The prevailing ethos in those days in the White House was somewhat sensible. The idea was that the recession had to be permitted to run its course. The late 1970s inflation coupled with recession had wrought dollar depreciation plus high unemployment and high interest rates. These were part of the adjustment process. No one doubted it.
Now, there was a time, only a few years earlier, when the Keynesian orthodoxy claimed the power to control the economy the way we control our cars. One could adjust the inflation up to drive unemployment down, and adjust the inflation down and pay the price in higher unemployment.
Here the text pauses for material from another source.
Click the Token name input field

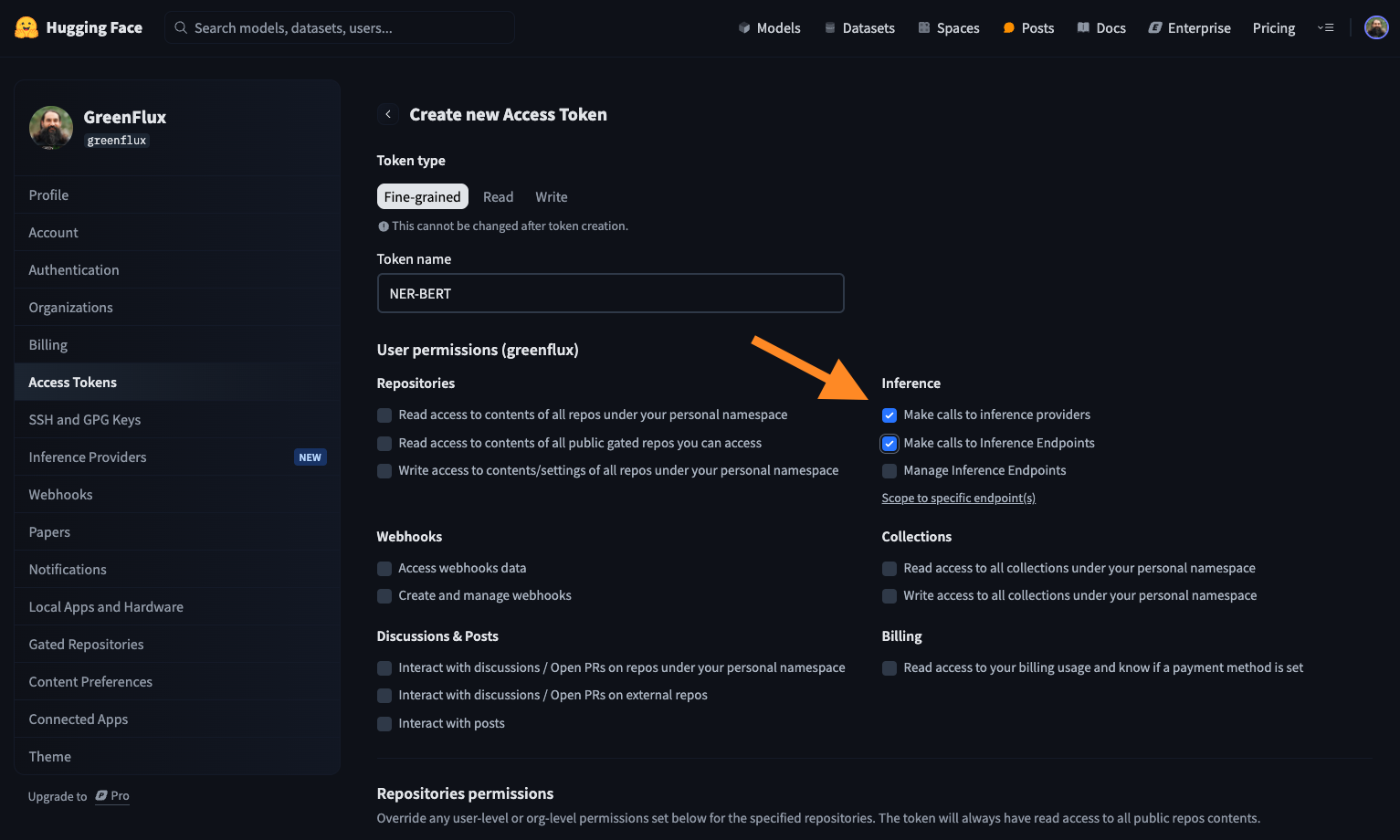(610, 294)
It was a trade off, and the wise economists would decide what was socially optimal.
One can only marvel at the naïveté, but it all came crashing down with the advent of the simultaneous appearance of both inflation and unemployment, and Keynesian confidence was shaken to its core. The better members of the Reagan team were more realistic. They believed that the goal of government policy was to create the conditions for economic growth, and if that meant letting bad policies wash themselves away during the transition, so be it.
The journalistic establishment at the time hated them and their free-enterprise ideas. So, of course, all bad news was treated as not only worse than it really was, it was also blamed on the Reagan administration, as if it had the control over events that Keynesians imputed to government. So, if times were bad, who were to blame but the people in control?
Every day the headlines blasted away, as if the media establishment were trying to whip the public up into a hysterical frenzy against tax cuts. People were encouraged to blame That Man in the White House for all existing evil, and the nightly newscasts were filled with furrow-browed anchors doing stories on the poor suffering masses and their desperate plight. Their political agenda was aggressively on display, brazen beyond belief.
And then something amazing happened. The economy began to recover. Unemployment fell, inflation crashed, interest rates came down, and growth returned. The criticism later changed: the Reagan administration was accused of being too pro-growth and unleashing greed and "cowboy capitalism." But it fell on deaf ears, and Reagan won a landslide reelection in 1984.
Now, I'm not saying that Reagan was laissez-faire or that the economic recovery didn't owe something to a newly fashioned form of military Keynesianism. Rather, my focus here is on the spin: the press hated him, and exaggerated the failings of the economic structure in order to destroy policies it hated.
The contrast with the Obama administration can't be more stark. No one in these ranks said that malinvestments have to be washed out of the system and bankruptcies and unemployment must be tolerated for a time in order to get back on a growth. Nay, nay, they pulled out the old bag of tricks and claim that they only needed to loot the public of hundreds of billions and spend it on building up government, and then, wow, like magic, the entire economy would come back to life.